As part of this NHLBI program, McQuaid and Koinis-Mitchell will also meet with investigative teams from the other three supported centers in the U.S. to discuss approaches to implementing evidence-based interventions, measuring sustainability, and defining best practices in specific settings. Results will be disseminated to communities caring for children with asthma to improve outcomes for children.

“We hope that sustainable implementation of this model will help streamline care for pediatric asthma, leading to improvements such as reduced school absences for kids and increased overall wellbeing,” McQuaid added.

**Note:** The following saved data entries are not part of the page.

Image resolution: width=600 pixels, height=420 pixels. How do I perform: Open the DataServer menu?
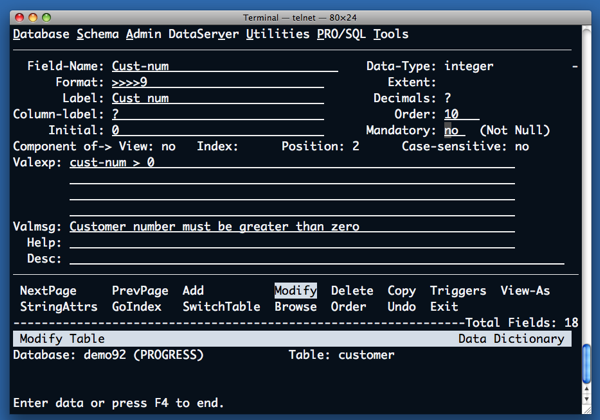coord(204,34)
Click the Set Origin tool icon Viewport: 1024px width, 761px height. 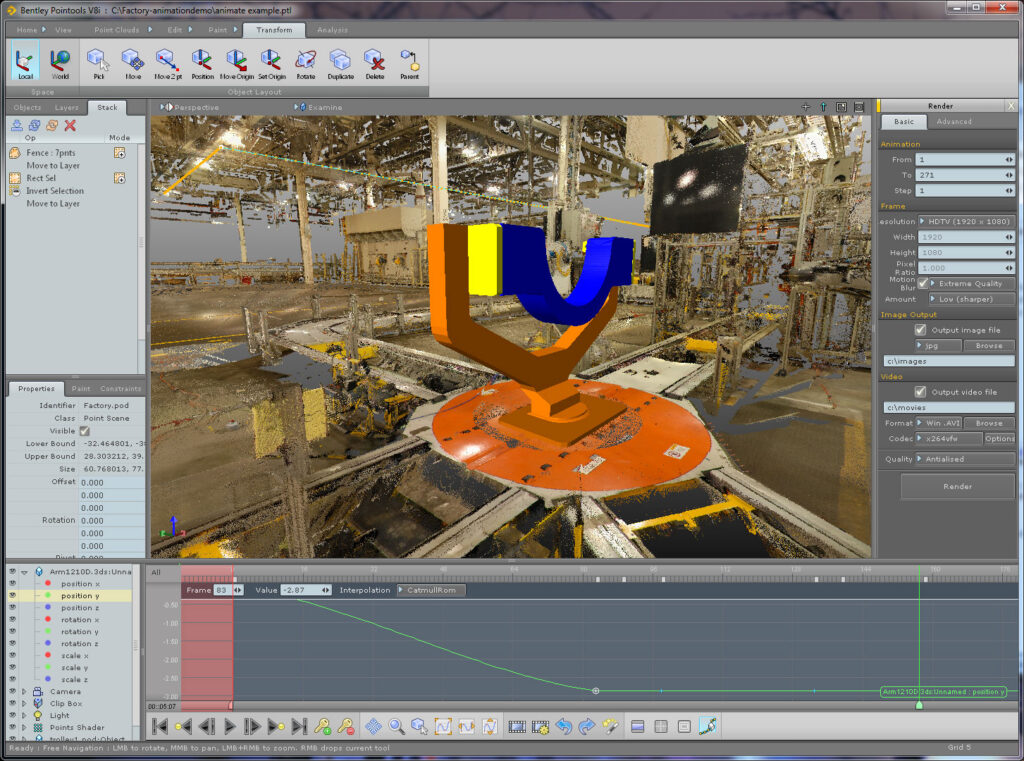(x=271, y=64)
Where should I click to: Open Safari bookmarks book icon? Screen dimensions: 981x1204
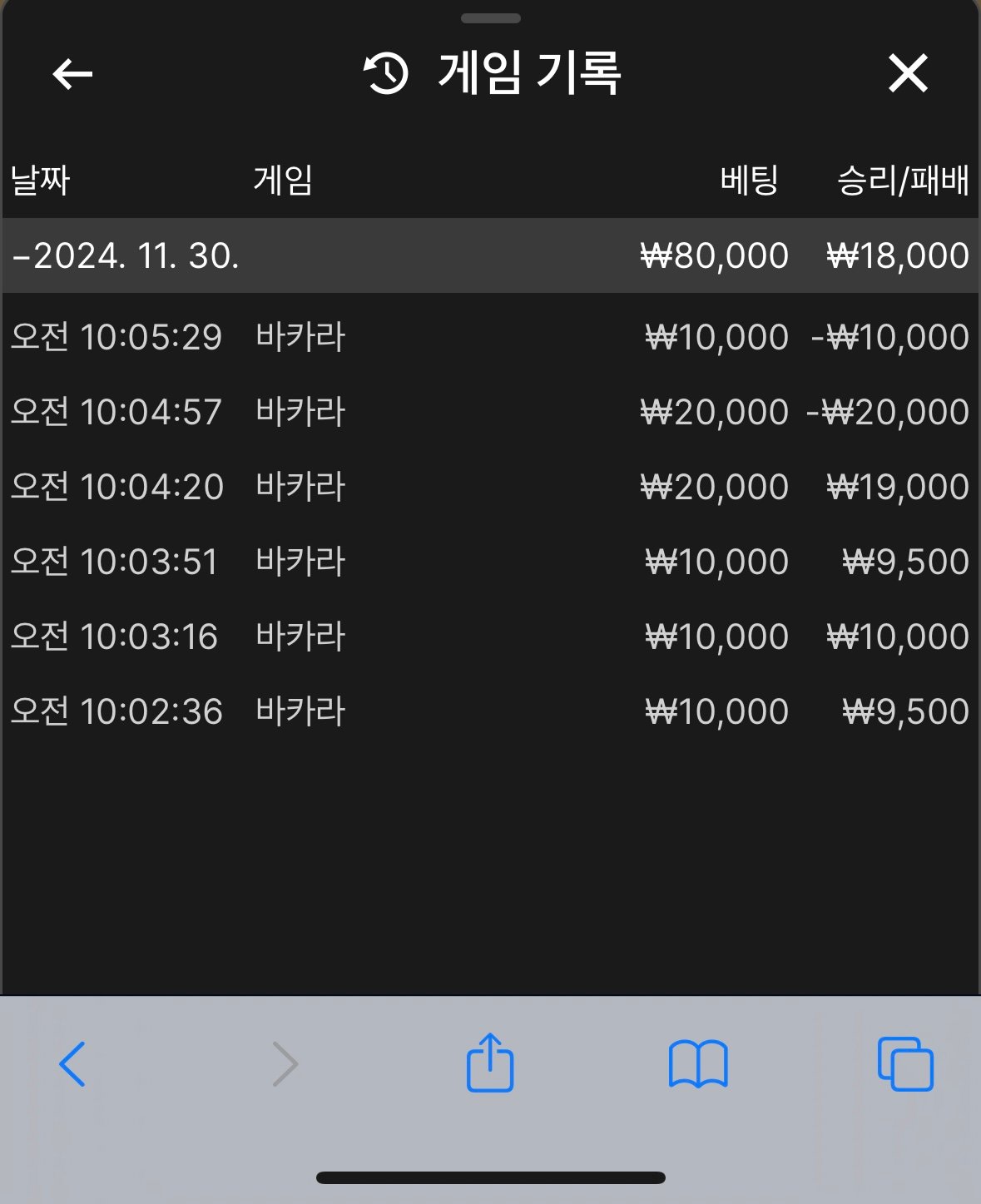pos(698,1063)
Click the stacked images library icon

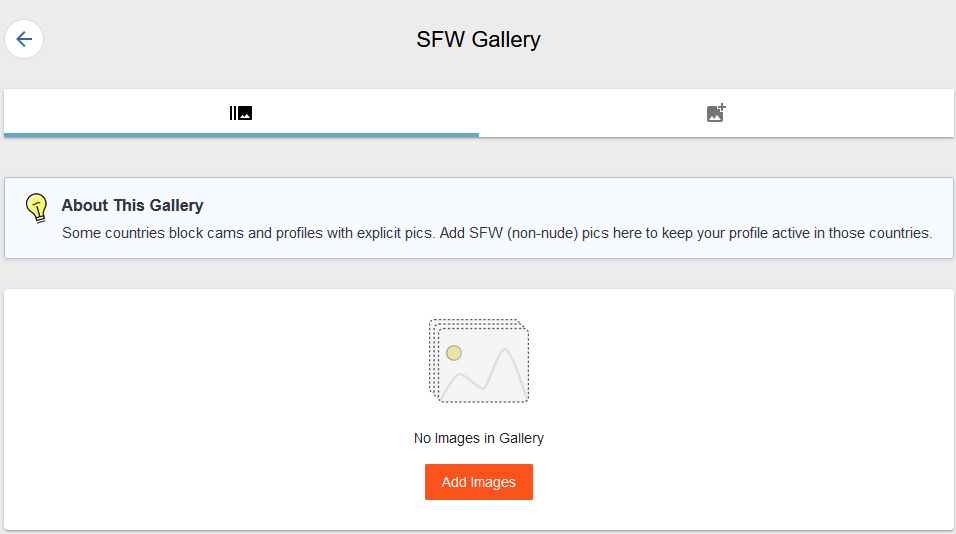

McQuaid and Koinis-Mitchell, also researchers at the Hassenfeld Child Health Innovation Institute, used funding provided by HCHII in February, 2016 to develop an asthma innovation program, which supported the development of RI-AIR. Funding from HCHII allowed for the establishment of The Asthma Community Collaborative, a coalition of community stakeholders that informed a needs assessment to identify gaps in pediatric asthma care in the state. Support from HCHII also allowed for piloting the RI-AIR model, including the development and testing of:

  • A technological platform to integrate data from LifeChart (electronic health record), research data collection methods, and the KIDSNet public health database
  • An algorithm to classify asthma services based on level of asthma control (multi-level school-based education and/or intensive home-based environmental intervention)
  • A system of enhanced coordination between caregiver, school nurse, and health care provider to promote care integration.

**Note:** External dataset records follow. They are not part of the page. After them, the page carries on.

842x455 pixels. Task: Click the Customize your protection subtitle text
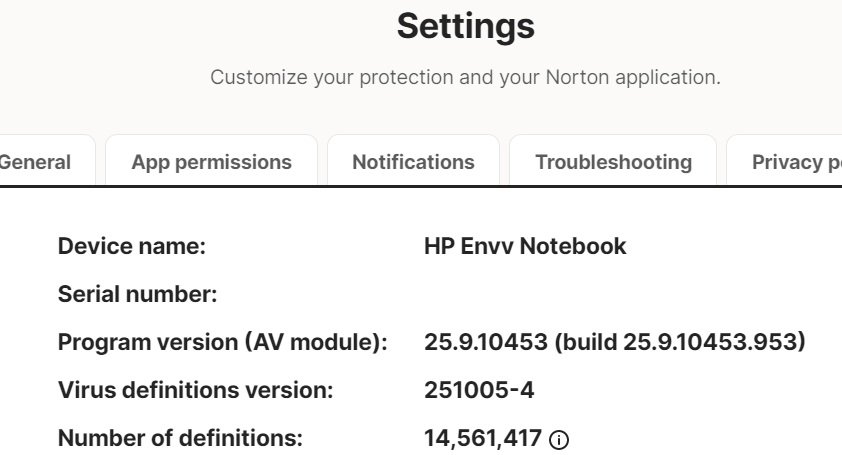465,77

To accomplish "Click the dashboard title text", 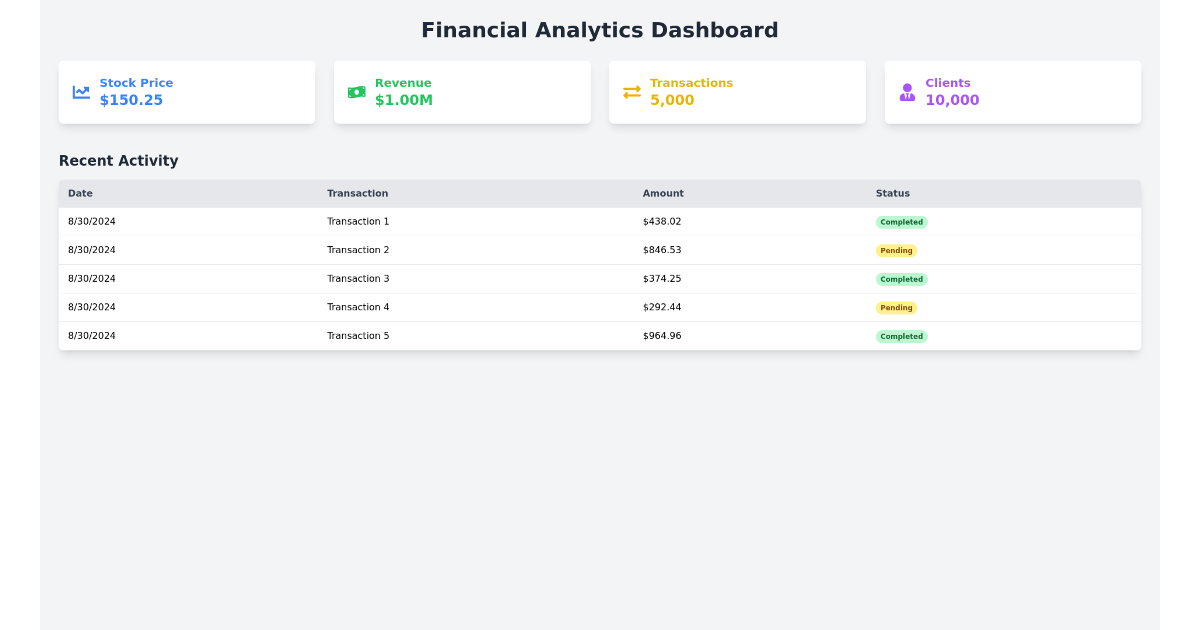I will (x=600, y=30).
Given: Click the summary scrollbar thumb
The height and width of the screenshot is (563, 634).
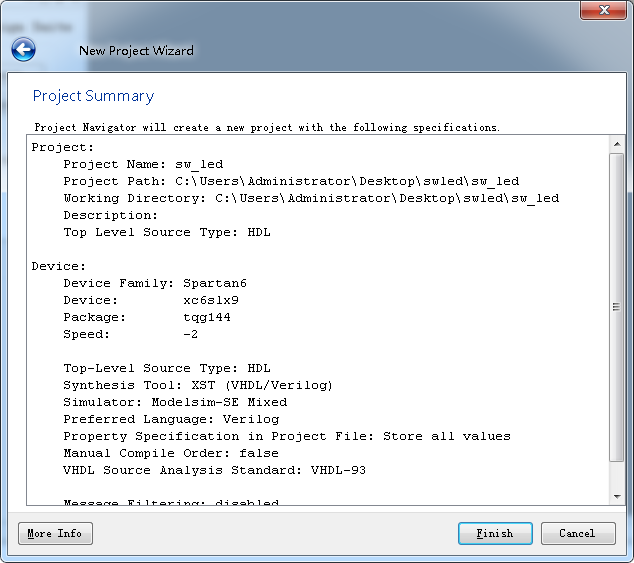Looking at the screenshot, I should pos(617,307).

“The innovative integration of technology and thoughtfully reimagined clinical care apparent in RI-AIR is exactly the kind of groundbreaking research on behalf of children’s health that we imagined when the Hassenfeld Institute was created,” said Dr. Phyllis Dennery, Hasbro Children’s pediatrician-in-chief, chair of the department of pediatrics at The Warren Alpert Medical School of Brown University, and a Hassenfeld Institute executive committee member. “With the new grant, Drs. McQuaid and Koinis-Mitchell will be able to improve asthma care for even more children. In addition, with increased availability of pulmonary and allergy/immunology services at Hasbro Children’s, we will make great strides in the care of children in Rhode Island suffering from this devastating condition.”